Martin Wolf in First aid is not a cure Financial Times 11/11/2011 explains the unpleasant state of things:
At least, nobody now sees the eurozone crisis as a little local difficulty. It has become the epicentre of an aftershock of the global financial crisis that could prove even more destructive than the initial earthquake. Potentially, it is a triple shock: a financial crisis; a crisis of sovereigns, including Italy, the world's third largest sovereign debtor; and a crisis of the European project with unknowable political consequences. It is no wonder people are frightened. They ought to be.The "European project" means the European Union. One of the severe failures of EU leadership in the past several years, especially in Germany and France, has been to focus on the EU as though it were mainly an economic undertaking. But until recently, the economic union including the common currency were economic measures taken to promote the larger political ends: the development of common democratic political institutions and policies and the prevention of war in Europe. It may sound formulaic, but the collapse of the EU would be a serious setback for democracy and peace, first of all in Europe but in the larger world, as well.
Wolf discusses what needs to be done in the short term:
The broad consensus of the world's policymakers and commentators is that the eurozone must now do the following: divide countries in difficulties into the insolvent and the illiquid; restructure the debts of the former and provide unlimited, but temporary, support for the latter; and recapitalise banks, after stress tests that allow for losses on sovereign debt, either from national treasuries or from the European financial stability facility, in accordance with the flexibility given by the decisions taken in July 2011.It's not in itself a sign of the value of the ideas that there is a "broad consensus of the world's policymakers and commentators" around it. The Very Serious People are often very seriously wrong (as we're probably going to see once again in their reaction to the alleged Iranian terror plot just busted in the US).
But in this case, it's my impression as well that pretty much everyone familiar with the situation knows that something like what Wolf describes has to be done, and the sooner the better. That's what makes the current EU political paralysis so remarkable. Pick your metaphor: deer in headlights, heading toward the cliff, Titanic and the iceberg, train heading toward the washed-out bridge, whatever. But from what I can see, the EU leaders know they are on a disastrous course with consequences that will be seriously bad. But they just keep heading in the same direction.
Wolf gets wonkier here:
As I have long argued, at bottom this is far more a balance of payments crisis rooted in financial sector misbehaviour and cumulative divergence in competitiveness, than a fiscal crisis. The architects of the eurozone thought that balance of payments crises were impossible in a currency union. They were wrong. In the absence of automatic cross-border financing, an unfinanceable external deficit will emerge as a domestic credit crisis. Then, even currency risk will return if the union is among largely sovereign states.I hope the European leaders will surprise us by flushing their mad faith in austerity economics and start pursuing more sensible policies. But my hope has been fading lately.

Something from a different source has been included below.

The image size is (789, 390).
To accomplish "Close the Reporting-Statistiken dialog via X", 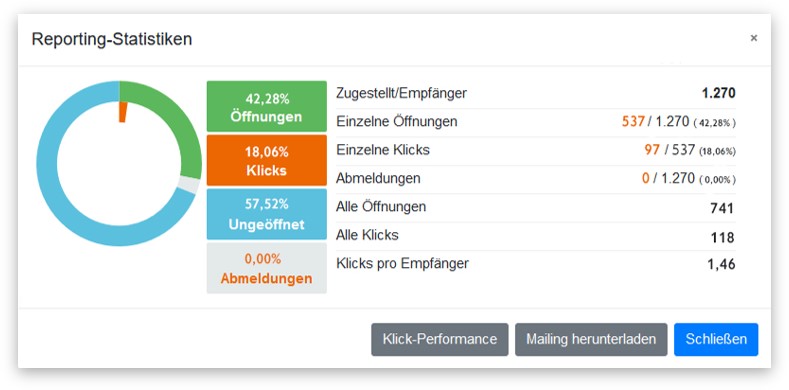I will coord(753,38).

It is not the case that the countries in difficulties had irresponsible fiscal policy before the crisis. Greece did. Arguably, Italy did, given its huge debt overhang. But Ireland and Spain had fiscal surpluses and negligible net public debt: Ireland's net public debt was 12 per cent of gross domestic product in 2006, while Spain's was 31 per cent, far below France's 60 per cent and Germany's 53 per cent. Even Portugal's net debt was 59 per cent of GDP.